**TU TAREA:** Indica si cada afirmación concuerda con el texto de referencia; responde sí o no y cita las palabras exactas que lo deciden. 1. Quien escribe plantea responder desde tres escenarios. 2. El texto se propone adoptar lecturas moralizantes. 3. El texto aparece vinculado a la Universidad San Francisco de Quito.

Gabriela

Gabriela Ponce Padilla
Universidad San Francisco de Quito USFQ

Frente a la dificultad de responder a la coyuntura política, premisa que nos hemos planteado para la escritura de este Debate, e intentar hacerlo sin caer en lecturas moralizantes y arrogantes que priman en los análisis de estos días, lo que puedo es responder desde tres escenarios que interpelan mi idea de lo político y plantean algunos de los movimientos que se entrelazan para explicar una elección.

1.

[Registros de un conjunto de datos]
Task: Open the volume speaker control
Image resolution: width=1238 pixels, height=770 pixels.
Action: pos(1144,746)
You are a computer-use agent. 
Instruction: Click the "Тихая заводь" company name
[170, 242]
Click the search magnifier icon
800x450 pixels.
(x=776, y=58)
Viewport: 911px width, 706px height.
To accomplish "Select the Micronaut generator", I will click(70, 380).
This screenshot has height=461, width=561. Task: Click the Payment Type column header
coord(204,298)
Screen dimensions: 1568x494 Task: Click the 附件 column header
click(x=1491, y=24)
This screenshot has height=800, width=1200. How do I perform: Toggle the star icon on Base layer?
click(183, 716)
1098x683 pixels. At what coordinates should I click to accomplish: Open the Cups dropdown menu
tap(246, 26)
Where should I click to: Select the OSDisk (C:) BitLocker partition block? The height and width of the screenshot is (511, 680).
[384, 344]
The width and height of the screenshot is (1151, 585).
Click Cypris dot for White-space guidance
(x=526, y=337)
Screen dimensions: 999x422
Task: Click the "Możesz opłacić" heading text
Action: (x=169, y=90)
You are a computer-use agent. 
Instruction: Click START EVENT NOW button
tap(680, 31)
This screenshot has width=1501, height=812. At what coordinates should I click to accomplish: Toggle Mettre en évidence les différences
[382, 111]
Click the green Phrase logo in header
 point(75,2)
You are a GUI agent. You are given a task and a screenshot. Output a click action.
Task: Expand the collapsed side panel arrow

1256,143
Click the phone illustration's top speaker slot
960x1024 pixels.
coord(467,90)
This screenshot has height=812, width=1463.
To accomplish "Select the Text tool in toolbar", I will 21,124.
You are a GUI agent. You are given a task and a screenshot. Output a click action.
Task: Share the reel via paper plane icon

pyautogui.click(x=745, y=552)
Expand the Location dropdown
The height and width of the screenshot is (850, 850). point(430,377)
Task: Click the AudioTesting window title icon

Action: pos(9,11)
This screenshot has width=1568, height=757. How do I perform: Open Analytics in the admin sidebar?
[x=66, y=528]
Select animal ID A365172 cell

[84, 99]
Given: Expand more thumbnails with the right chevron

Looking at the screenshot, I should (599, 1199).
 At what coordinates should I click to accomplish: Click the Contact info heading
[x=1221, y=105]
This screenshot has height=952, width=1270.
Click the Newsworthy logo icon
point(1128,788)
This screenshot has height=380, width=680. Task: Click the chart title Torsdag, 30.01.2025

**SOLUCIÓN PROPUESTA:**
1. Sí: "lo que puedo es responder desde tres escenarios".
2. No: "sin caer en lecturas moralizantes y arrogantes".
3. Sí: "Universidad San Francisco de Quito USFQ".